TASK STATEMENT: Transcribe the records in full.

--- RECORDS SUPPLIED ---

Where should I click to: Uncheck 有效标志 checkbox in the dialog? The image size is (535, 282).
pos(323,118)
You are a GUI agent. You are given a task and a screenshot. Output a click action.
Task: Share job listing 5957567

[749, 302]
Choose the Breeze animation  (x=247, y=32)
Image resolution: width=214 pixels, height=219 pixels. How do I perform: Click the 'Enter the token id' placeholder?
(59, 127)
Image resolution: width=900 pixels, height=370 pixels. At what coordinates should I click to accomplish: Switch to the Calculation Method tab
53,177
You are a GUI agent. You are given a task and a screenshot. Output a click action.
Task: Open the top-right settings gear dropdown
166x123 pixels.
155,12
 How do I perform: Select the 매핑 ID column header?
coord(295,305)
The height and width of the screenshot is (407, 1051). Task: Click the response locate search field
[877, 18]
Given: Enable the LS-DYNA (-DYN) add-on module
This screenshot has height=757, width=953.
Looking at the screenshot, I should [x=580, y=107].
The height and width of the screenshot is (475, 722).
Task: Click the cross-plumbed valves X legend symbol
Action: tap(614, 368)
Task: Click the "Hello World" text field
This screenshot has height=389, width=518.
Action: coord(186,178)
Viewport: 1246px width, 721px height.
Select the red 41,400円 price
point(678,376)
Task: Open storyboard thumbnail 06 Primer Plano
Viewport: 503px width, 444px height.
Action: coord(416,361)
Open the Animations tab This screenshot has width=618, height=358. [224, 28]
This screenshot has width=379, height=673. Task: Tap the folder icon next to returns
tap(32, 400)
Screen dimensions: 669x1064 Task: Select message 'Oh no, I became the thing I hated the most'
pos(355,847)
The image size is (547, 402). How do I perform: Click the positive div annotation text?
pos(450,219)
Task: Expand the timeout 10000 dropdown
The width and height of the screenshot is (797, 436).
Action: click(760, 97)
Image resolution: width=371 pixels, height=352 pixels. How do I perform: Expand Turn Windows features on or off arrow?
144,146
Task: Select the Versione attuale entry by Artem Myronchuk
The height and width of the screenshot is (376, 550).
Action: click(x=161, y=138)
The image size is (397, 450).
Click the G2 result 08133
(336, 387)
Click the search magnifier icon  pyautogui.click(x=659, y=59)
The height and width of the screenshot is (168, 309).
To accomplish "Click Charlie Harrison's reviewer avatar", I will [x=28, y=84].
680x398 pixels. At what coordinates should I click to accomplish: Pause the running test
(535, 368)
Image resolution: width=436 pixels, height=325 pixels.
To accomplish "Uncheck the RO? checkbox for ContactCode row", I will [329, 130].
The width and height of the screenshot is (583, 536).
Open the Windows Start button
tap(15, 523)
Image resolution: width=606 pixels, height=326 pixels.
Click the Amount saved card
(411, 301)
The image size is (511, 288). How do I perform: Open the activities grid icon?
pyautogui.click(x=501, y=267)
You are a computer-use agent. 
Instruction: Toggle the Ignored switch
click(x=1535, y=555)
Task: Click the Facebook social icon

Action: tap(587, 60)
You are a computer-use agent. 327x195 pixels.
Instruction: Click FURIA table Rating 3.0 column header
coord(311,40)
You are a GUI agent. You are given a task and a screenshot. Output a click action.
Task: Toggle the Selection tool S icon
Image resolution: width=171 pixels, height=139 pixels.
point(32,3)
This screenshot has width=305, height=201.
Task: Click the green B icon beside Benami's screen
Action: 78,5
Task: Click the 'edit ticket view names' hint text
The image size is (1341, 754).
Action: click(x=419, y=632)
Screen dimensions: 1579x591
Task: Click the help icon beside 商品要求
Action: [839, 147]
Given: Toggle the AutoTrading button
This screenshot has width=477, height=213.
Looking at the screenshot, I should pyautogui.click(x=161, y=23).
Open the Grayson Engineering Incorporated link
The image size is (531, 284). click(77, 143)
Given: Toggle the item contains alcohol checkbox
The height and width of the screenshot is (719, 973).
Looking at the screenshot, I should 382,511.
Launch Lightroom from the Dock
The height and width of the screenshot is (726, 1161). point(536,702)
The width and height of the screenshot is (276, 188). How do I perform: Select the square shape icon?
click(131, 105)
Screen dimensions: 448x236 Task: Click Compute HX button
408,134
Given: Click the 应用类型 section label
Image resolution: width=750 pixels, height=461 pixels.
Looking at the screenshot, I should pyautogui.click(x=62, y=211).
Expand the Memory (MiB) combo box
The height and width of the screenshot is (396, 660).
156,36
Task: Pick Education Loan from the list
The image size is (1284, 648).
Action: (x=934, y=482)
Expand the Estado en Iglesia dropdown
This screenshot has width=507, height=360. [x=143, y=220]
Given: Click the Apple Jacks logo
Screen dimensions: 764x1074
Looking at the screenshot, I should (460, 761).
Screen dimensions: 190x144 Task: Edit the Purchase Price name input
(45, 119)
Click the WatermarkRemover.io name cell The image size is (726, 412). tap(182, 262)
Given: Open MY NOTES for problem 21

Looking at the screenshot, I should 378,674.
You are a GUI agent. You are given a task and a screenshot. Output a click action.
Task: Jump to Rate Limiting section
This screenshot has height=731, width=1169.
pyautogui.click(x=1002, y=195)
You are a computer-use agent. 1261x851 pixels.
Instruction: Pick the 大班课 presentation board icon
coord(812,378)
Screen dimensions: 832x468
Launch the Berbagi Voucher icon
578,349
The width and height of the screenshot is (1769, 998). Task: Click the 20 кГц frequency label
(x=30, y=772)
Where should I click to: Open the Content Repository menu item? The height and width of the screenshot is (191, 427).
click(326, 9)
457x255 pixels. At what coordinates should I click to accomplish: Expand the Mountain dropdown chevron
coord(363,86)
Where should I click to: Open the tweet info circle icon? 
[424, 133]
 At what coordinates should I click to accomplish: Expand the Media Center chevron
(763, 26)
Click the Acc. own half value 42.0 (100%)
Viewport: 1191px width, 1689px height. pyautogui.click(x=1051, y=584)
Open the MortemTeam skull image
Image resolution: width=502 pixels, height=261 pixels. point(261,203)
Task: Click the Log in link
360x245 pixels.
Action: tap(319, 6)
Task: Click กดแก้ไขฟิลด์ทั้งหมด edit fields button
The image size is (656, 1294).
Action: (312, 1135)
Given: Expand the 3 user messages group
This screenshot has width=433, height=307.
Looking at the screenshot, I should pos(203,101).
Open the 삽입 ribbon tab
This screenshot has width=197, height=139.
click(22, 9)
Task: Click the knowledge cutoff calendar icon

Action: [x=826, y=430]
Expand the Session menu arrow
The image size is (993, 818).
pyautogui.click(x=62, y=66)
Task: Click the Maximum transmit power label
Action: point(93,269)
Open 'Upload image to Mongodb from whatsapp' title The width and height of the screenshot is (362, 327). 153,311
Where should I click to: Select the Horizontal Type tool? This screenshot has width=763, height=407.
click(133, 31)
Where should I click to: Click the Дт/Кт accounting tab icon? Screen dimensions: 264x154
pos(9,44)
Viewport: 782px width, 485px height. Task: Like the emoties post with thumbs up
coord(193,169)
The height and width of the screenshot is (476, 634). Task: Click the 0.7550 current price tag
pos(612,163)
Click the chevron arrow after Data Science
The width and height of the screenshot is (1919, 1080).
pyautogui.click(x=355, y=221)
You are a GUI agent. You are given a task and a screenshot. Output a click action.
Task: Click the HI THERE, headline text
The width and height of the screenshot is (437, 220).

---

REPLY:
Where should I click to: Uncheck 有效标志 checkbox in the dialog? The image size is (535, 282).
pos(323,118)
You are a GUI agent. You are given a task and a screenshot. Output a click action.
Task: Share job listing 5957567

[749, 302]
Choose the Breeze animation  (x=247, y=32)
Image resolution: width=214 pixels, height=219 pixels. How do I perform: Click the 'Enter the token id' placeholder?
(59, 127)
Image resolution: width=900 pixels, height=370 pixels. At what coordinates should I click to accomplish: Switch to the Calculation Method tab
53,177
You are a GUI agent. You are given a task and a screenshot. Output a click action.
Task: Open the top-right settings gear dropdown
166x123 pixels.
155,12
 How do I perform: Select the 매핑 ID column header?
coord(295,305)
The height and width of the screenshot is (407, 1051). Task: Click the response locate search field
[877, 18]
Given: Enable the LS-DYNA (-DYN) add-on module
This screenshot has height=757, width=953.
Looking at the screenshot, I should [x=580, y=107].
The height and width of the screenshot is (475, 722).
Task: Click the cross-plumbed valves X legend symbol
Action: tap(614, 368)
Task: Click the "Hello World" text field
This screenshot has height=389, width=518.
Action: coord(186,178)
Viewport: 1246px width, 721px height.
Select the red 41,400円 price
point(678,376)
Task: Open storyboard thumbnail 06 Primer Plano
Viewport: 503px width, 444px height.
Action: coord(416,361)
Open the Animations tab This screenshot has width=618, height=358. [224, 28]
This screenshot has width=379, height=673. Task: Tap the folder icon next to returns
tap(32, 400)
Screen dimensions: 669x1064 Task: Select message 'Oh no, I became the thing I hated the most'
pos(355,847)
The image size is (547, 402). How do I perform: Click the positive div annotation text?
pos(450,219)
Task: Expand the timeout 10000 dropdown
The width and height of the screenshot is (797, 436).
Action: click(760, 97)
Image resolution: width=371 pixels, height=352 pixels. How do I perform: Expand Turn Windows features on or off arrow?
144,146
Task: Select the Versione attuale entry by Artem Myronchuk
The height and width of the screenshot is (376, 550).
Action: click(x=161, y=138)
The image size is (397, 450).
Click the G2 result 08133
(336, 387)
Click the search magnifier icon  pyautogui.click(x=659, y=59)
The height and width of the screenshot is (168, 309).
To accomplish "Click Charlie Harrison's reviewer avatar", I will [x=28, y=84].
680x398 pixels. At what coordinates should I click to accomplish: Pause the running test
(535, 368)
Image resolution: width=436 pixels, height=325 pixels.
To accomplish "Uncheck the RO? checkbox for ContactCode row", I will [329, 130].
The width and height of the screenshot is (583, 536).
Open the Windows Start button
tap(15, 523)
Image resolution: width=606 pixels, height=326 pixels.
Click the Amount saved card
(411, 301)
The image size is (511, 288). How do I perform: Open the activities grid icon?
pyautogui.click(x=501, y=267)
You are a computer-use agent. 
Instruction: Toggle the Ignored switch
click(x=1535, y=555)
Task: Click the Facebook social icon

Action: tap(587, 60)
You are a computer-use agent. 327x195 pixels.
Instruction: Click FURIA table Rating 3.0 column header
coord(311,40)
You are a GUI agent. You are given a task and a screenshot. Output a click action.
Task: Toggle the Selection tool S icon
Image resolution: width=171 pixels, height=139 pixels.
point(32,3)
This screenshot has width=305, height=201.
Task: Click the green B icon beside Benami's screen
Action: 78,5
Task: Click the 'edit ticket view names' hint text
The image size is (1341, 754).
Action: click(x=419, y=632)
Screen dimensions: 1579x591
Task: Click the help icon beside 商品要求
Action: [839, 147]
Given: Toggle the AutoTrading button
This screenshot has width=477, height=213.
Looking at the screenshot, I should pyautogui.click(x=161, y=23).
Open the Grayson Engineering Incorporated link
The image size is (531, 284). click(77, 143)
Given: Toggle the item contains alcohol checkbox
The height and width of the screenshot is (719, 973).
Looking at the screenshot, I should 382,511.
Launch Lightroom from the Dock
The height and width of the screenshot is (726, 1161). point(536,702)
The width and height of the screenshot is (276, 188). How do I perform: Select the square shape icon?
click(131, 105)
Screen dimensions: 448x236 Task: Click Compute HX button
408,134
Given: Click the 应用类型 section label
Image resolution: width=750 pixels, height=461 pixels.
Looking at the screenshot, I should pyautogui.click(x=62, y=211).
Expand the Memory (MiB) combo box
The height and width of the screenshot is (396, 660).
156,36
Task: Pick Education Loan from the list
The image size is (1284, 648).
Action: (x=934, y=482)
Expand the Estado en Iglesia dropdown
This screenshot has width=507, height=360. [x=143, y=220]
Given: Click the Apple Jacks logo
Screen dimensions: 764x1074
Looking at the screenshot, I should (460, 761).
Screen dimensions: 190x144 Task: Edit the Purchase Price name input
(45, 119)
Click the WatermarkRemover.io name cell The image size is (726, 412). tap(182, 262)
Given: Open MY NOTES for problem 21

Looking at the screenshot, I should 378,674.
You are a GUI agent. You are given a task and a screenshot. Output a click action.
Task: Jump to Rate Limiting section
This screenshot has height=731, width=1169.
pyautogui.click(x=1002, y=195)
You are a computer-use agent. 1261x851 pixels.
Instruction: Pick the 大班课 presentation board icon
coord(812,378)
Screen dimensions: 832x468
Launch the Berbagi Voucher icon
578,349
The width and height of the screenshot is (1769, 998). Task: Click the 20 кГц frequency label
(x=30, y=772)
Where should I click to: Open the Content Repository menu item? The height and width of the screenshot is (191, 427).
click(326, 9)
457x255 pixels. At what coordinates should I click to accomplish: Expand the Mountain dropdown chevron
coord(363,86)
Where should I click to: Open the tweet info circle icon? 
[424, 133]
 At what coordinates should I click to accomplish: Expand the Media Center chevron
(763, 26)
Click the Acc. own half value 42.0 (100%)
Viewport: 1191px width, 1689px height. pyautogui.click(x=1051, y=584)
Open the MortemTeam skull image
Image resolution: width=502 pixels, height=261 pixels. point(261,203)
Task: Click the Log in link
360x245 pixels.
Action: tap(319, 6)
Task: Click กดแก้ไขฟิลด์ทั้งหมด edit fields button
The image size is (656, 1294).
Action: (312, 1135)
Given: Expand the 3 user messages group
This screenshot has width=433, height=307.
Looking at the screenshot, I should pos(203,101).
Open the 삽입 ribbon tab
This screenshot has width=197, height=139.
click(22, 9)
Task: Click the knowledge cutoff calendar icon

Action: [x=826, y=430]
Expand the Session menu arrow
The image size is (993, 818).
pyautogui.click(x=62, y=66)
Task: Click the Maximum transmit power label
Action: point(93,269)
Open 'Upload image to Mongodb from whatsapp' title The width and height of the screenshot is (362, 327). 153,311
Where should I click to: Select the Horizontal Type tool? This screenshot has width=763, height=407.
click(133, 31)
Where should I click to: Click the Дт/Кт accounting tab icon? Screen dimensions: 264x154
pos(9,44)
Viewport: 782px width, 485px height. Task: Like the emoties post with thumbs up
coord(193,169)
The height and width of the screenshot is (476, 634). Task: Click the 0.7550 current price tag
pos(612,163)
Click the chevron arrow after Data Science
The width and height of the screenshot is (1919, 1080).
pyautogui.click(x=355, y=221)
You are a GUI agent. You are given a task and a screenshot. Output a click action.
Task: Click the HI THERE, headline text
The width and height of the screenshot is (437, 220).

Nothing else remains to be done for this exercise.